#### WHAT YOU ARE ASKED TO DO:
Retype every line of the records from the one containing "Where should I click to: Click the Installed" down to the one containing "coord(110,119)", both included, with nothing changed.

Records of locating words and elements:

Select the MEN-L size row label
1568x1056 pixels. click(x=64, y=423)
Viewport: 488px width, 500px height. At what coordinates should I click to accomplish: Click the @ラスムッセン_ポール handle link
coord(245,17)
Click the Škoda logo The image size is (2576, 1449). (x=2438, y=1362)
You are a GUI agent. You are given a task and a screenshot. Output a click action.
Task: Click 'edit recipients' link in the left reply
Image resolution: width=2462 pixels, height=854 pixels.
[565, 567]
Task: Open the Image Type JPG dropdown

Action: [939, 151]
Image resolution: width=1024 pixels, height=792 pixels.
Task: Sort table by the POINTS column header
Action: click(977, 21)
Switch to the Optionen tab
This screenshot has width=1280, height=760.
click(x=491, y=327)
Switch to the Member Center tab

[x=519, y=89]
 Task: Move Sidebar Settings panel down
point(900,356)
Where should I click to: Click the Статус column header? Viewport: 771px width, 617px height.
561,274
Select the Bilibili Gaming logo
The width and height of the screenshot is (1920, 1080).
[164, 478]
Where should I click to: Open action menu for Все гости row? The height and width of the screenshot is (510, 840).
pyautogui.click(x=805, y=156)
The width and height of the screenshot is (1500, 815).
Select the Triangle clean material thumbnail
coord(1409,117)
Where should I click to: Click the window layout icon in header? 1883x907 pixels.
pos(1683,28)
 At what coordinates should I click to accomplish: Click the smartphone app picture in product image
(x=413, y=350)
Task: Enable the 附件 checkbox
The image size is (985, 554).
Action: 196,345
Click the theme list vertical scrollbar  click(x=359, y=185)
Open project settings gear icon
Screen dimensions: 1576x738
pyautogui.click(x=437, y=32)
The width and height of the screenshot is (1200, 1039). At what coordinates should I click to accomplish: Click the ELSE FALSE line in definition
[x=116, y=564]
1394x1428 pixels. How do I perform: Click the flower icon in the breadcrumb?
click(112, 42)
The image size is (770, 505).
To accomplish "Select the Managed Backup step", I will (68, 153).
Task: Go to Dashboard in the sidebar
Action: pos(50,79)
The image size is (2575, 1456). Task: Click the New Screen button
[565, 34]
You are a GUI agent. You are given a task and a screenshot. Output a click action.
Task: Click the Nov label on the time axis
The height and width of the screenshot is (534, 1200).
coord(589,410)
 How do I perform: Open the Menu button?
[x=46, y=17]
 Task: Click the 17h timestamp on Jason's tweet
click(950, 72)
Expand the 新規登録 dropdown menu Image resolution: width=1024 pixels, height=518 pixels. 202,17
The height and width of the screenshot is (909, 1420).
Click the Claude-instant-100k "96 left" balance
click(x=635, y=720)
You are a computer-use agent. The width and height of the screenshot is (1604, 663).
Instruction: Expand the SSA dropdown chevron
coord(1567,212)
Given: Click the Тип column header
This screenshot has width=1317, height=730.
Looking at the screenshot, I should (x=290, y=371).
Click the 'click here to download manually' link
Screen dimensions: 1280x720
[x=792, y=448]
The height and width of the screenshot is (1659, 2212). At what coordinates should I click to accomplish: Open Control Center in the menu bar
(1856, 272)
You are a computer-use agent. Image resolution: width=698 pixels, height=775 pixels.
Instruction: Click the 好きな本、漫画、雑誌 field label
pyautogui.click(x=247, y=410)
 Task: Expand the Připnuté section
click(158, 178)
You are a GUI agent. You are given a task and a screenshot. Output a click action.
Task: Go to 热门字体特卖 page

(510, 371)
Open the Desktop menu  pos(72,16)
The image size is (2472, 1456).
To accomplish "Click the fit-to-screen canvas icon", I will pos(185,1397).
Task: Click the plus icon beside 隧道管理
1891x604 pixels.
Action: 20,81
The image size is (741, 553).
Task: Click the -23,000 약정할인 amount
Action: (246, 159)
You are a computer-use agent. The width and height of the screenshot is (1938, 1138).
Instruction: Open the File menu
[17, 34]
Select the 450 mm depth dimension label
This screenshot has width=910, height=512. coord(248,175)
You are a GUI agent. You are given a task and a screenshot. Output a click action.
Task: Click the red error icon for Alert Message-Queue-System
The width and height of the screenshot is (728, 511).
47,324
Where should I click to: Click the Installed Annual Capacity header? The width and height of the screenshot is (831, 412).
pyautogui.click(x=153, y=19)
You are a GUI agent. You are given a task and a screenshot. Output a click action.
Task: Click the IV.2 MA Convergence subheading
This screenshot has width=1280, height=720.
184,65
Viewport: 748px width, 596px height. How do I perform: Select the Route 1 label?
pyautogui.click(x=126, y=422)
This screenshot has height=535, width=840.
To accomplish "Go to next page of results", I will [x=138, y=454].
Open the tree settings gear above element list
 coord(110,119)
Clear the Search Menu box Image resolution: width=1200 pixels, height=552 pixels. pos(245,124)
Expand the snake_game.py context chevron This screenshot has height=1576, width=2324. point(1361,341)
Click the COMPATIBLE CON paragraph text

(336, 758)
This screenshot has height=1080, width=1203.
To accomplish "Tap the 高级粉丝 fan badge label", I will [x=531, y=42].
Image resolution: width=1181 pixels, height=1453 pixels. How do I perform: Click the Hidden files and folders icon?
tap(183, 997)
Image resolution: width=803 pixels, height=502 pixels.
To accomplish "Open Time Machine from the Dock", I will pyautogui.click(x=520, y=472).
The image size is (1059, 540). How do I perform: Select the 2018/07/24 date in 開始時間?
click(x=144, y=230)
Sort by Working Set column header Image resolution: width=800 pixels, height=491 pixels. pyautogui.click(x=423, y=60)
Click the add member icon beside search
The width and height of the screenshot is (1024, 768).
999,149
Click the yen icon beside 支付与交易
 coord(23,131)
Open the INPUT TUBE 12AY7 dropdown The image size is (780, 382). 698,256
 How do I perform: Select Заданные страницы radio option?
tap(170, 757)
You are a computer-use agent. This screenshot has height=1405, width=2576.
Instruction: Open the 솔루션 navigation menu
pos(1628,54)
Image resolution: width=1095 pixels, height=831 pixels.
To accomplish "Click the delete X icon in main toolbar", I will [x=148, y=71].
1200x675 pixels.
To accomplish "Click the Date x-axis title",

#### RIGHT ANSWER:
Where should I click to: Click the Installed Annual Capacity header? The width and height of the screenshot is (831, 412).
pyautogui.click(x=153, y=19)
You are a GUI agent. You are given a task and a screenshot. Output a click action.
Task: Click the IV.2 MA Convergence subheading
This screenshot has width=1280, height=720.
184,65
Viewport: 748px width, 596px height. How do I perform: Select the Route 1 label?
pyautogui.click(x=126, y=422)
This screenshot has height=535, width=840.
To accomplish "Go to next page of results", I will [x=138, y=454].
Open the tree settings gear above element list
 coord(110,119)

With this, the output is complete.